A development of the CI + all-order method and application to the parity-nonconserving amplitude and other properties of Pb

TL;DR

This paper advances a combined configuration interaction and all-order coupled-cluster method to accurately compute atomic properties of lead, including parity-nonconserving amplitudes, confirming the standard model's predictions.

Contribution

The paper develops an improved CI + all-order method and applies it to atomic lead, significantly reducing uncertainties in PNC amplitude calculations.

Findings

Reduced uncertainty in PNC amplitude by a factor of two.

Calculated weak charge Q_W=-117(5), consistent with the standard model.

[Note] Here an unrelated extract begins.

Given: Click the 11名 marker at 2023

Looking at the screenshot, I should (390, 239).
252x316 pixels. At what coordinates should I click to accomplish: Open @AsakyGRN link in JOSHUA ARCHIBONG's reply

Provided accurate energy levels and hyperfine constants for lead.

Abstract

We have further developed and extended a method for calculation of atomic properties based on a combination of the configuration interaction and coupled-cluster approach. We have applied this approach to the calculation of different properties of atomic lead, including the energy levels, hyperfine structure constants, electric-dipole transition amplitudes, and E1 parity nonconserving (PNC) amplitude for the (6p^2) ^3P_0 - (6p^2) ^3P_1 transition. The uncertainty of the E1 PNC amplitude was reduced by a factor of two in comparison with the previous most accurate calculation [V.~A.~Dzuba et.al., Europhys. Lett. 7, 413 (1988)]. Our value for the weak charge Q_W=-117(5) is in agreement with the standard model prediction.